Mon Apr 19 13:01:57 PDT 2010

On Mon, Apr 19, 2010 at 6:32 AM, Ron Burk <ronburk at gmail.com> wrote:
>>  Multi-core systems are the norm now.  In my job, we spend a LOT of time
>> determining how best to extract maximum work in minimum time, and parallel
>> programming is a big part of that.
>
> Splitting the work of lexical analysis across cores without ending up
> slower than a simple, single-threaded state machine (due to constant
> stalling on shared data)... should be a challenge. It sure is easy to
> make multi-threaded solutions that are slower than single-threaded,
> especially if the single-threaded solution fits in L1 cache.
>
> IME, the ultimate in lexing speed requires tokenizing to proceed
> independently.
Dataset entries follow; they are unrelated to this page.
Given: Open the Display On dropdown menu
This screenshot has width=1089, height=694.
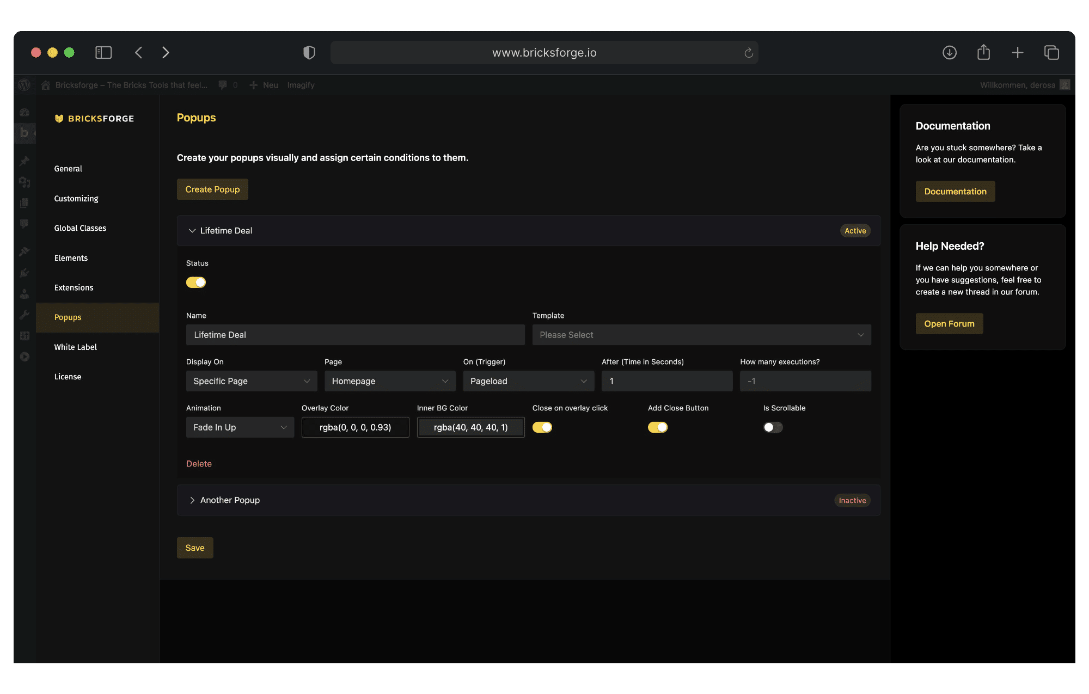Looking at the screenshot, I should tap(249, 380).
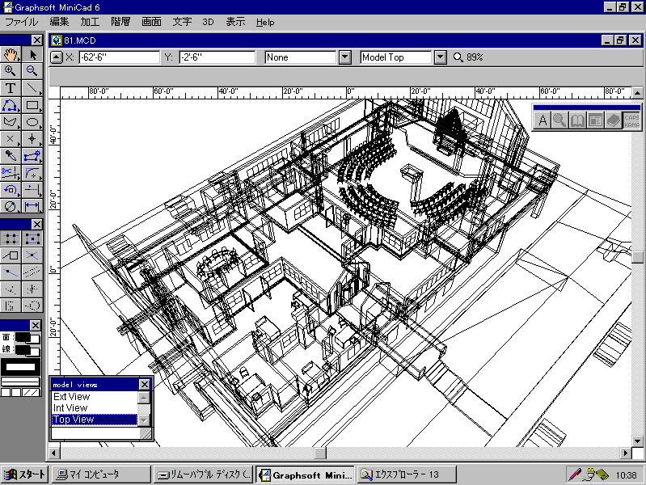Select the arrow selection tool
Screen dimensions: 646x485
coord(33,55)
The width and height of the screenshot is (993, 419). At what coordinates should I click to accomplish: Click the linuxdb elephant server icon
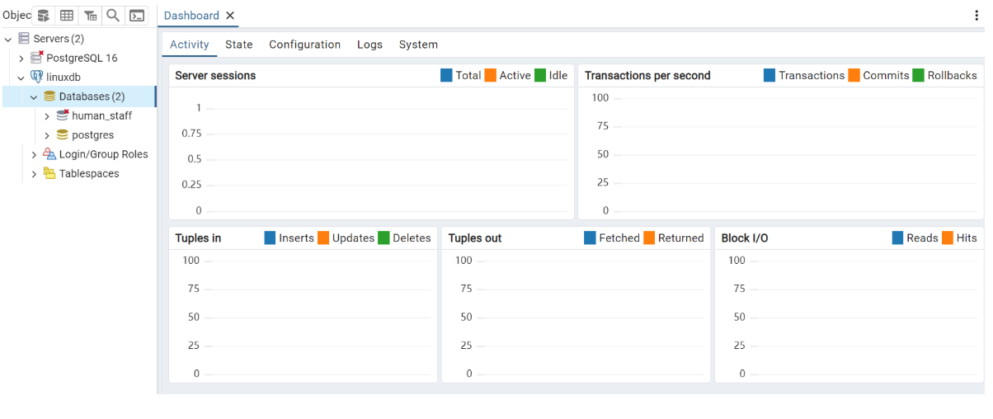(x=37, y=78)
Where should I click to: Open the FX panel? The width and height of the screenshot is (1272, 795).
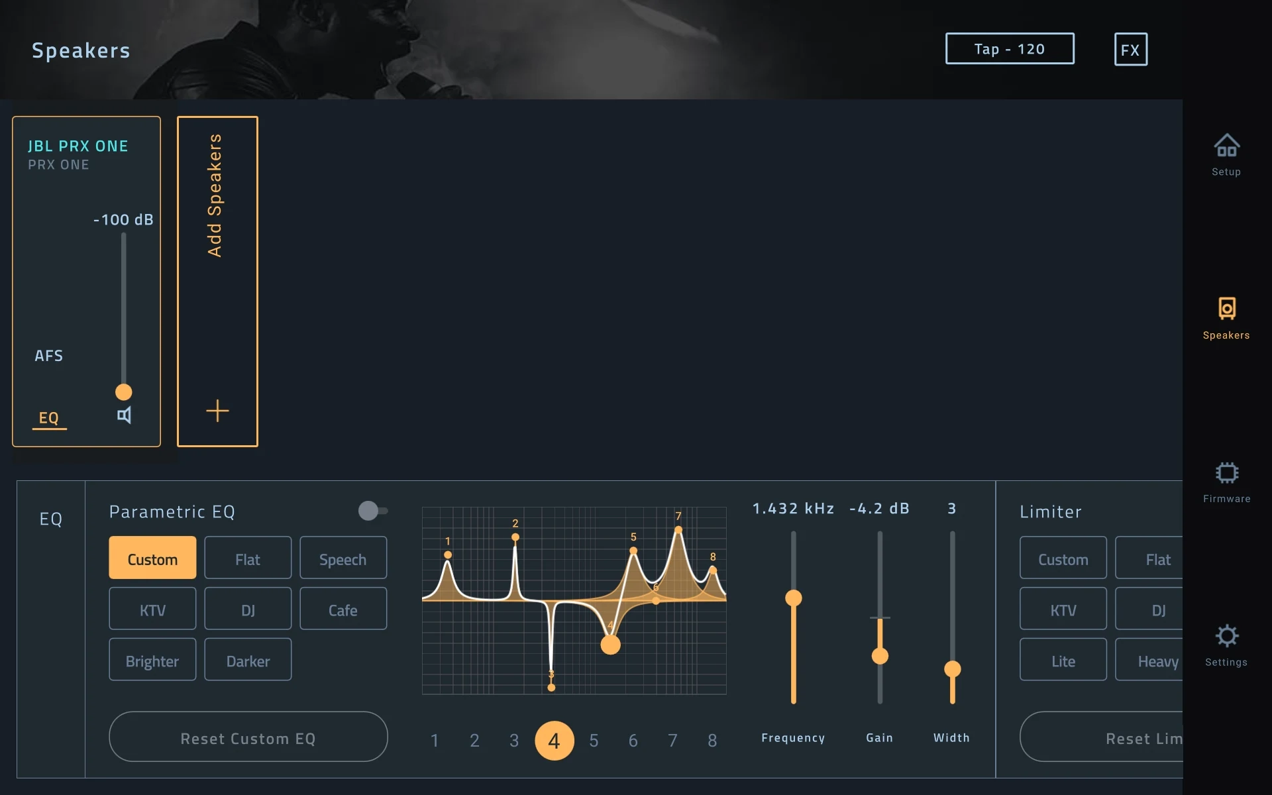(1130, 49)
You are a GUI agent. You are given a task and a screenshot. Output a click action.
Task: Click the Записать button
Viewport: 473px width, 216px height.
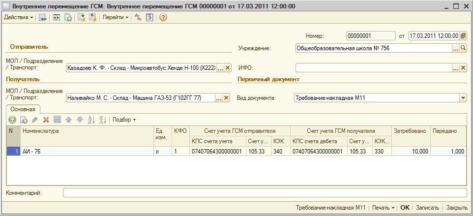point(427,208)

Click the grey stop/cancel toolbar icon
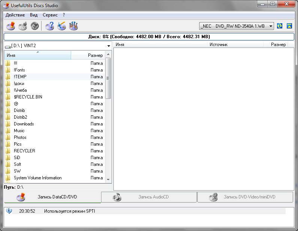coord(35,26)
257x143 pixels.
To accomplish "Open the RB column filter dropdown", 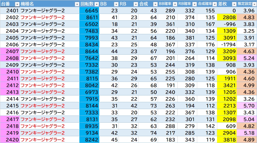I will (x=136, y=4).
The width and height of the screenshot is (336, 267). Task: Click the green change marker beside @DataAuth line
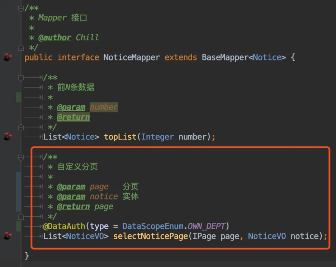(x=18, y=226)
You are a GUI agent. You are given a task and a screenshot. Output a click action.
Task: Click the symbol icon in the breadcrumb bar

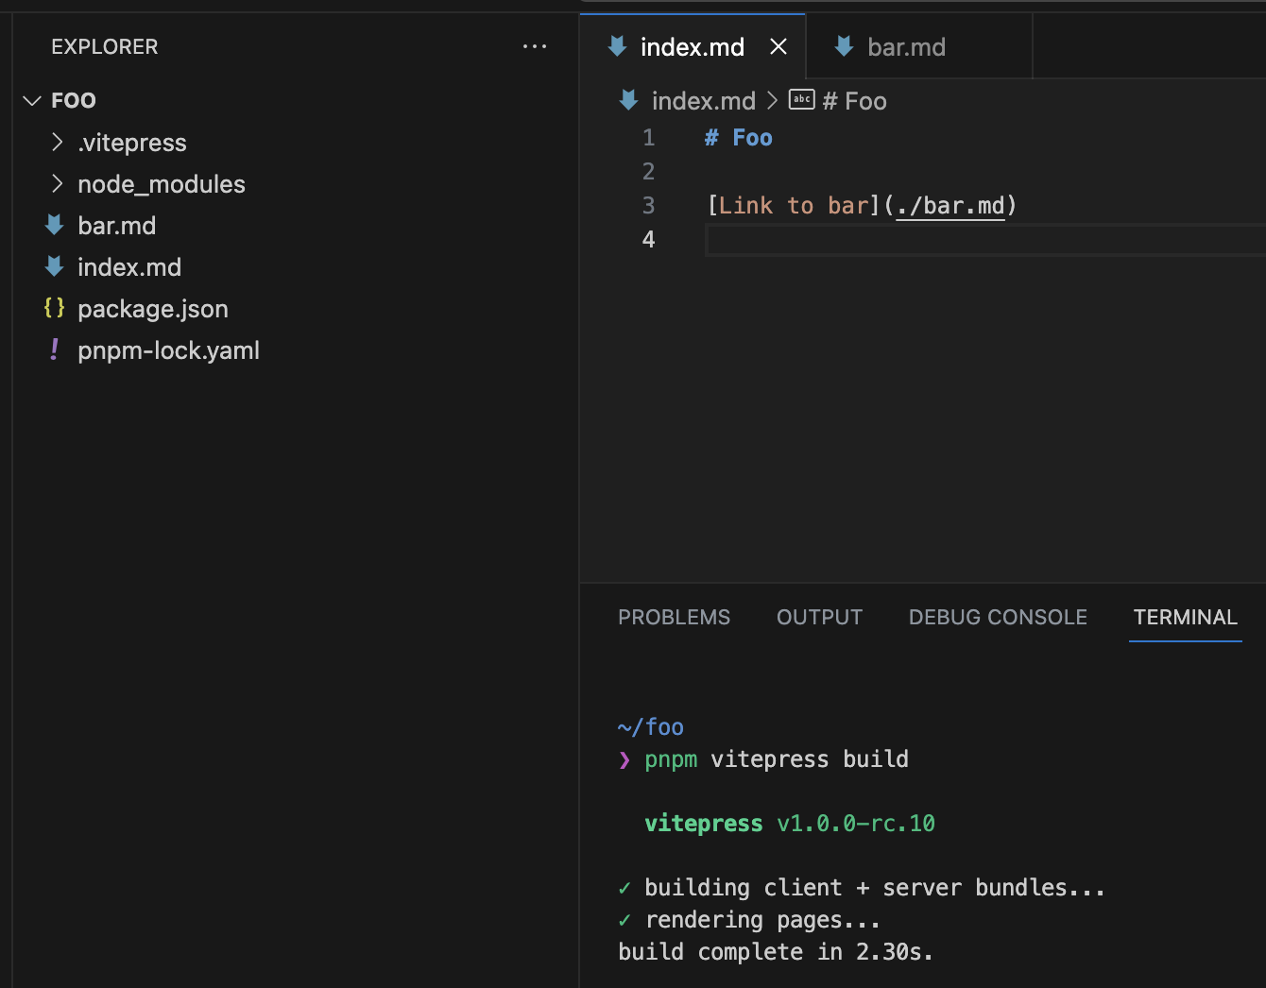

A function call per token (in C/C++ anyway, using
> a deterministic state-driven lexer) tends to swamp performance gains
> from having the lexer proceed in batches; the parser needs to be just
> advancing a pointer to get to the next token, not calling anybody.
> But that's for ultimate speed.
>

Out of curiosity; may i ask you why "function call per token" is
something bad for multi-core performance? I am asking because the way
i see this issue is that pursuing two different paths in NFA has no
inherent coupling. It is simply matter of state replication and
merging it back to single outcome state upon entering some barrier
marking "end of work" state. Am I missing something?

-- 
Greetings
Marcin Rzeźnicki